The government and who runs it should not be in business I'm sorry. This isn't free markets, it's manipulation and corruption.
We're not even gonna get a good investigative journalism podcast about the corruption because it's just right there in front of you. There's not much to uncover.
https://news.ycombinator.com/item?id=46048351 ("Larry Ellison Met with Trump to Discuss Which CNN Reporters They Plan to Fire (techdirt.com)")
Viewing this acquisition in terms of simple revenue alone is like positing Musk bought Twitter for its ad revenue. Total information control is priceless.
(In case anyone hasn't kept up with the plutocratic oligarchy in the US: Oracle's Larry Ellison currently owns Paramount (since July 2024), and Warner Bros. Entertainment owns CNN. This isn't explained in the CNBC OP: David Ellison is Larry's son and the token CEO).
Except there is robust competition in media —be it news, social, etc.
I think the political angle in terms of motivation is overstated. In terms of closing the deal though, it’s huge.
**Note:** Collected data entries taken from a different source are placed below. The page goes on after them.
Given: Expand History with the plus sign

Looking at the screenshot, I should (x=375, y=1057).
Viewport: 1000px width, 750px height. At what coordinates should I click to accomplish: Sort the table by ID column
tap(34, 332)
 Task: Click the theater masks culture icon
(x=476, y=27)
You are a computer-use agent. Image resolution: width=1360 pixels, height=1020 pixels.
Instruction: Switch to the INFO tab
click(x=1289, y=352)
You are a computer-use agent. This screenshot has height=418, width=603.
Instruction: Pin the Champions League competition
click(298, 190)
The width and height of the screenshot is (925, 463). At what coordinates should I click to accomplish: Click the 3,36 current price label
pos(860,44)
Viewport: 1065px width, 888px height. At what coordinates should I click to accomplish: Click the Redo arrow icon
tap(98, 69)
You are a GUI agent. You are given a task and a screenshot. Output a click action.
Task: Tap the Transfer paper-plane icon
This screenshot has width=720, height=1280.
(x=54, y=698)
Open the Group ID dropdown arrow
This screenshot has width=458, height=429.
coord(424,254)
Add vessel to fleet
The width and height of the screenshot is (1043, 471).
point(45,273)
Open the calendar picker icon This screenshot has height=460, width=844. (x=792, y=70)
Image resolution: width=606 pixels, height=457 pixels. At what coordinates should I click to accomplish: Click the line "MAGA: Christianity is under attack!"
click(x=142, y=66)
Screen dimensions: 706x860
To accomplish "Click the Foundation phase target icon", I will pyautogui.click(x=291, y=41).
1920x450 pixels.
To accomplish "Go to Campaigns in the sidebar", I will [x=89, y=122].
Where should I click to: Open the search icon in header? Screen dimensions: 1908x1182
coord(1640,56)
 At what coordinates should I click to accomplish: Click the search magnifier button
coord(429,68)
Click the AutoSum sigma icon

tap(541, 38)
David Ellison has been producing movies for quite some time. So his desire to become a big time player in that space would be a believable motivation. But he can use his father’s connections to Trump to sink the Netflix bid (or create enough FUD to convince shareholders to favor his bid).
Now maybe nothing matters. But conflicts of interest will come up in those cases. Trump doesn't win _everything_. Trump wins at places where the Supreme Court is using him for their own project of reworking the constitutional order. Basically Trump shoots up a volley with some absolutely batshit PoV, they interpret the topic in some saner (still crazy) right wing legal idea. And the Supreme Court fast track's these cases about executive power.
This case would be State AGs having independent standing to challenge major M&A.
It will drag things out at a minimum, in a way the Supreme Court's rapid resolution of executive branch cases is not dragged out.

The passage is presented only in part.